Орудия, расположившиеся в тылу, километрах в четырех от передовой линии, в ближнем тылу, били так оглушающе громко и с такой силой, что из земли от содрогания, будто живые зверьки, выпрыгивали сопревшие камни-голыши, рассыпались на лету, следом выползали, словно бы до боли сжатые неведомой силой, довольно крупные валуны, от запаха горелого пороха, приползшего с артиллерийских позиций, от вонючей гари у людей даже трескались ноздри, во рту появлялась кровь, и в тот момент, когда показалось, что артподготовке не будет конца, в черное, забитое дымом небо взвилась зеленая ракета, растолкала дым, — сигнал к атаке.

В атаку пошли молча — перекрыть криками "ура" орудийный грохот солдаты оказались не в силах, можно было легко порвать себе глотку или жилы на шее, поэтому бойцы перемахнули через брустверы окопов и бегом устремились на перемолотые нашими снарядами немецкие траншеи.

Пулеметчики покидали окоп последними: Янушкевич, кряхтя, взвалил на плечи пулеметную станину с колесами и, пригибаясь низко, понесся за красноармейской цепью, Куликов вскинул на плечо ствол, побежал следом.

Немцы не стреляли — были оглушены и разметаны по пространству взрывами снарядов, посечены осколками, вмяты в землю, не стреляли долго, минут семь, лишь когда красноармейская цепь начала прыгать в их обустроенные ходы сообщения, на флангах, левом и правом одновременно, застрочили, будто швейные машинки, "шмайссеры".

В траншее вспыхнули схватки, сопровождаемые вскриками, воплями, русским матом, стонами, сопением, хлесткими ударами. И что необычно — выстрелы стихли. В траншее было тесно, поэтому и фрицы и наши боялись нажимать на спусковые крючки — легко можно было попасть в своего.

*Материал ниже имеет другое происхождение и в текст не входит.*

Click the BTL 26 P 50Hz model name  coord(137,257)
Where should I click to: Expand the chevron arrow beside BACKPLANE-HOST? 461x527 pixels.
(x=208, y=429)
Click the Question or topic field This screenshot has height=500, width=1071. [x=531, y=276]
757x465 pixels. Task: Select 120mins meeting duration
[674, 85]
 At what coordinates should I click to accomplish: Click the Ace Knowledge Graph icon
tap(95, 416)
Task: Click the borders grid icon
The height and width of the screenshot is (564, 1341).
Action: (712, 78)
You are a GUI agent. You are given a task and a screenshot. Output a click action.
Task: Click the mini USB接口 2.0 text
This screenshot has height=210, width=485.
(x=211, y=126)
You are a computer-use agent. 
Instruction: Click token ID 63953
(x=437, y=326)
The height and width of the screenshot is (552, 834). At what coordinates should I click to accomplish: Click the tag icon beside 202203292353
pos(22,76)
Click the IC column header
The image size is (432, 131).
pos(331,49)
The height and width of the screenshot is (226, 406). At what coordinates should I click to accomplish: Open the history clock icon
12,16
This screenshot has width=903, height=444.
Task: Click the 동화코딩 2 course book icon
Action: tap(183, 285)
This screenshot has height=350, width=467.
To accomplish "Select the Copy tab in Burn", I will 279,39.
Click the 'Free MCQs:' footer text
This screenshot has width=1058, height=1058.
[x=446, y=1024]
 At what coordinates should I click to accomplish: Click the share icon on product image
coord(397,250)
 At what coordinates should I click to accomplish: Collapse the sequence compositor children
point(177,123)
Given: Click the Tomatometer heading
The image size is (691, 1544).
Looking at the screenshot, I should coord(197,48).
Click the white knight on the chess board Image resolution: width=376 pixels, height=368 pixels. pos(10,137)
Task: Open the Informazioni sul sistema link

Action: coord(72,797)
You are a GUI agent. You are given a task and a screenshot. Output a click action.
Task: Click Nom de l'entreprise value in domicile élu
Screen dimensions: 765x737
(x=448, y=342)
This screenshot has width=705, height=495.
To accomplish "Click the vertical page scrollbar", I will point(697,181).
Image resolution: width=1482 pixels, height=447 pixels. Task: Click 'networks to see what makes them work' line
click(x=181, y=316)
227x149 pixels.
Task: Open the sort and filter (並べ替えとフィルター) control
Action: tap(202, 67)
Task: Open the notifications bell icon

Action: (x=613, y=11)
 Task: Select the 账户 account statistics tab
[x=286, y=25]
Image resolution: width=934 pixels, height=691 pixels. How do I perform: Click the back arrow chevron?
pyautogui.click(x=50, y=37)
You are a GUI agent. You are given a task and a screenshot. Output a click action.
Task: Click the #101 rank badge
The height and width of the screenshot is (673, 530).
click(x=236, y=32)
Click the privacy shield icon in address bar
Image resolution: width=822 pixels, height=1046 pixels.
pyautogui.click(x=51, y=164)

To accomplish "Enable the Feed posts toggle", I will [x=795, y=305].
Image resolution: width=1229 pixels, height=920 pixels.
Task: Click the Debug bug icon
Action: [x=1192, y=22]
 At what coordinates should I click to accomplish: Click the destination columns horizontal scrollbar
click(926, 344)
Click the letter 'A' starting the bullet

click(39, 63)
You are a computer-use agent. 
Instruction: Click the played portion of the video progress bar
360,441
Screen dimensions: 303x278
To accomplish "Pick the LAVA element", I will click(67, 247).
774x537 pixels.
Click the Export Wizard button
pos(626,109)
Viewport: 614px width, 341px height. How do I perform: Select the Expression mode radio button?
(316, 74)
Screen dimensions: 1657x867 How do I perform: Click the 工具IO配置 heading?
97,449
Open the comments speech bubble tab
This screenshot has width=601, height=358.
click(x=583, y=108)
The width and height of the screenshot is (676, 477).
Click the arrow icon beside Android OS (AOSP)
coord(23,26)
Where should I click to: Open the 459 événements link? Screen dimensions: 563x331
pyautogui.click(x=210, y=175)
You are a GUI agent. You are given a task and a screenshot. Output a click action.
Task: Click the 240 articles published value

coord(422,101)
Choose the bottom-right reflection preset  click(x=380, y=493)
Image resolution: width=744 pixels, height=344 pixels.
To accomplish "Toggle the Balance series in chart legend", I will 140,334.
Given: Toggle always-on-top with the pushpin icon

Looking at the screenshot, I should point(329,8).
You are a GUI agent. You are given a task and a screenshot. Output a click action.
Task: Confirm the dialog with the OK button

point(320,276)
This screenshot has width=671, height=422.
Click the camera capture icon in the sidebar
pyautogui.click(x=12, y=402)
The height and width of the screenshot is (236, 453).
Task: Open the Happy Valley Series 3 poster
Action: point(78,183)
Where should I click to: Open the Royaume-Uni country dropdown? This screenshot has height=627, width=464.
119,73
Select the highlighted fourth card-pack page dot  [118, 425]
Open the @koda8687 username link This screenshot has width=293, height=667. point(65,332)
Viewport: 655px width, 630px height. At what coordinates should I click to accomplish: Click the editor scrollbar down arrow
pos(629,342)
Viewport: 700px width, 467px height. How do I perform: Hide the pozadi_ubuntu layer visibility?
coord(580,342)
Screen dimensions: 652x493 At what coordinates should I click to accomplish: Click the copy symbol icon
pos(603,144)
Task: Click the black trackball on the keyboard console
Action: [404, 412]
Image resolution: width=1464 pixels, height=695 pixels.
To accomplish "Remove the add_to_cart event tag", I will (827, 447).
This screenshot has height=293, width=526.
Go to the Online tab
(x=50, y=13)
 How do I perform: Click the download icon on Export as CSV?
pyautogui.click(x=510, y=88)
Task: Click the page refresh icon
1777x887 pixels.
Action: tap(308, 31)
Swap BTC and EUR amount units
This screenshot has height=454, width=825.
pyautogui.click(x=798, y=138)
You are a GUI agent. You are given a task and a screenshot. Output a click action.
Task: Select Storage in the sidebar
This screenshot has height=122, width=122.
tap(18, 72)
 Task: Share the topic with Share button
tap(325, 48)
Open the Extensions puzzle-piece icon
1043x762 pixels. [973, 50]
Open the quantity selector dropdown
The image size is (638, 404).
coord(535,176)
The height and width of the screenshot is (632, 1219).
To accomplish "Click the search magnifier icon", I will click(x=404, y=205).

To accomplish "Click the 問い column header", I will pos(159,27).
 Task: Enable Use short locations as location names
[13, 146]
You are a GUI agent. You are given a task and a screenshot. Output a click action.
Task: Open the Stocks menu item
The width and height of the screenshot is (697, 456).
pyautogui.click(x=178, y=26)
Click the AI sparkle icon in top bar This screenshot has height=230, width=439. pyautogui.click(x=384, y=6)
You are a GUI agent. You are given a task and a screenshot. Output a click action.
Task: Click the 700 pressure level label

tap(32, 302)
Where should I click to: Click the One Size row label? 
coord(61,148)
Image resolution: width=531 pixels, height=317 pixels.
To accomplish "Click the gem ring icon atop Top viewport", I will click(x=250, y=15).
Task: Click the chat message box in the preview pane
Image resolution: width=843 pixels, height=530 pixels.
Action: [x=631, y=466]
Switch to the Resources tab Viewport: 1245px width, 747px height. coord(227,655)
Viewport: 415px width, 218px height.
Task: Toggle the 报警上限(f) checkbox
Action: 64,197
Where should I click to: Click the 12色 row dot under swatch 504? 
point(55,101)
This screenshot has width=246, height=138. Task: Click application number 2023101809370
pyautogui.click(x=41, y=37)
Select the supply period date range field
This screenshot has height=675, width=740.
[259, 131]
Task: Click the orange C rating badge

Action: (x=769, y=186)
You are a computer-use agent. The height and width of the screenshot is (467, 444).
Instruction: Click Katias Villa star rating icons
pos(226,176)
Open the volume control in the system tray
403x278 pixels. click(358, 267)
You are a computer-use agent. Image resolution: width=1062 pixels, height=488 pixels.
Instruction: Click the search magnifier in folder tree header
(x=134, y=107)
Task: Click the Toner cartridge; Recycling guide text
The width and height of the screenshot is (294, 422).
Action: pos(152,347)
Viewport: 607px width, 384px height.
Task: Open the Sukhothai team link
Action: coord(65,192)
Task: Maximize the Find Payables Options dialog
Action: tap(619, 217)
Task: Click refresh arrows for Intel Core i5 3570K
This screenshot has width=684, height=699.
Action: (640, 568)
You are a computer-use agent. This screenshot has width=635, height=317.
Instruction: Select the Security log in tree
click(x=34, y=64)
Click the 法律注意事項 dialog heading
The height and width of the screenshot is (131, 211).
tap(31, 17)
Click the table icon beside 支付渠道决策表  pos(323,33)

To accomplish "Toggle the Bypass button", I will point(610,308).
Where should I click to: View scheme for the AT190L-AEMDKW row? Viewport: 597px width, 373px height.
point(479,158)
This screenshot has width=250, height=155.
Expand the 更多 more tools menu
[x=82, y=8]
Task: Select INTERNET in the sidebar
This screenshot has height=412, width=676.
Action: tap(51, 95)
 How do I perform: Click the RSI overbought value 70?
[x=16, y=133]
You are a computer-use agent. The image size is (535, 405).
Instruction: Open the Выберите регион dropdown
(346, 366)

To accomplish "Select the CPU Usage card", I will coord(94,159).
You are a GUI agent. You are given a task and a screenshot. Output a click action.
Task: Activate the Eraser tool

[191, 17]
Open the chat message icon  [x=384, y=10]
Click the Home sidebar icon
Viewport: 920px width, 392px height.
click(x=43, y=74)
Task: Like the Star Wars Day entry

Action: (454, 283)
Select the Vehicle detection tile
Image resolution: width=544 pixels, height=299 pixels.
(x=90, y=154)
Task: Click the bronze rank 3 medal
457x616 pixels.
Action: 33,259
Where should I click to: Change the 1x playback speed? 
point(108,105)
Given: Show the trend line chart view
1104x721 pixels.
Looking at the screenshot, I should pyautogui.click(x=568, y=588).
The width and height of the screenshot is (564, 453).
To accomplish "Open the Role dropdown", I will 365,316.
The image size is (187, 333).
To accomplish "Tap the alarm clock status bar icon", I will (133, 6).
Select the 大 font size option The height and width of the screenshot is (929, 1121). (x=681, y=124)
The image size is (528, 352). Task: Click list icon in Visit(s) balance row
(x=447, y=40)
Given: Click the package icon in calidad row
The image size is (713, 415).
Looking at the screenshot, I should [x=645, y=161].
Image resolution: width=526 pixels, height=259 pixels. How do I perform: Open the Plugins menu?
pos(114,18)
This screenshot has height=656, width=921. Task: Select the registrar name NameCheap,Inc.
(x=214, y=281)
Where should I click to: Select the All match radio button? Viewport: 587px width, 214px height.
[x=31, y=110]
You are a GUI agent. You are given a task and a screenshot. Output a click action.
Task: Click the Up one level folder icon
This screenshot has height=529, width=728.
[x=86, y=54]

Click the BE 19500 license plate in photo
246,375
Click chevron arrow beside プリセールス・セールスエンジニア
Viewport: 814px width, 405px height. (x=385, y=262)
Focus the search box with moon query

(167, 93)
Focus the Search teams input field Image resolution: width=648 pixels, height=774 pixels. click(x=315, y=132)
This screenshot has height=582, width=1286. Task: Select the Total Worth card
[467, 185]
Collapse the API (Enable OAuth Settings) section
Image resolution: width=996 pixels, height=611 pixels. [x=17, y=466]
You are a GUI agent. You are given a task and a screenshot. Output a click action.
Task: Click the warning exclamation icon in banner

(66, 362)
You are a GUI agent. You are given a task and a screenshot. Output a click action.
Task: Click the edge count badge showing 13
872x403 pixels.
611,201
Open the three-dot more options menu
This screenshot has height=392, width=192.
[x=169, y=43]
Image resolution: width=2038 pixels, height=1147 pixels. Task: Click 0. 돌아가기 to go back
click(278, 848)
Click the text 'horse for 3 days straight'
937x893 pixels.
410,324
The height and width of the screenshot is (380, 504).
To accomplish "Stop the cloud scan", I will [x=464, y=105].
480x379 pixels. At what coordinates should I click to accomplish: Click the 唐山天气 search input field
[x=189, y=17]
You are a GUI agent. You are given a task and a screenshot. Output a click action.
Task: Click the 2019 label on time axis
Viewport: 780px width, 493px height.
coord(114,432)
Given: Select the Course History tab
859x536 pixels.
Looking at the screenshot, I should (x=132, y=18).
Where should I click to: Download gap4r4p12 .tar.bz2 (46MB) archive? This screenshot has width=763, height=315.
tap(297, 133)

Все должна была решить рукопашная — она и решила, жестокая схватка эта. В рукопашной всегда, во все времена немцы были слабы против русских, ловкие Иваны обязательно брали верх над ними, ломали хребты Гансам и фрицам с паулями, так и в этом случае…

Немцы хоть и дрались отчаянно, и надеялись победить, но не выдержали и дрогнули.

Через полтора часа наступавший стрелковый полк уже находился на окраине почерневшего от дыма, с разбитыми хатами городка. Окраина была спалена напрочь, ни одного целого строения, сады, имевшиеся в каждой усадьбе, тоже были уничтожены, яблони смотрели в небо голыми рогатыми макушками, от многих изб остались только печи, таращились черными кирпичными столбами, схожими с могильными памятниками, внезапно выросшими из земли, рождавшими в душе боль и цепкое ощущение тоски и холода, способное, как и пуля, свалить с ног солдата…

Неуютно было в этом небольшом, когда-то белом и чистом, очень приветливом городке.

Если окраина была превращена в пепел, то центр городка уцелел — повезло, не зацепили ни бомбы, ни снаряды; как и заведено в русских поселениях, на возвышенном месте стояла церковь, сложенная из красного кирпича, обнесенная оградой, с кладбищем, примыкавшим к главной церковной стене.

Были на кладбище и старые памятники с ангелами и амурами, и каменные могильные изваяния, украшенные декоративной лепниной, и поседевшие от времени кресты, и простые тумбы, склепанные из железа и увенчанные звездочками.

На одном из могильных крестов, сработанном надежно, из крепкого векового дерева, красноармейцы обнаружили приколоченного гвоздями человека в советской армейской форме. Офицер — на левом плече его висел пропитанный кровью погон с четырьмя капитанскими звездочками. На втором плече погона не было — выдран с мясом.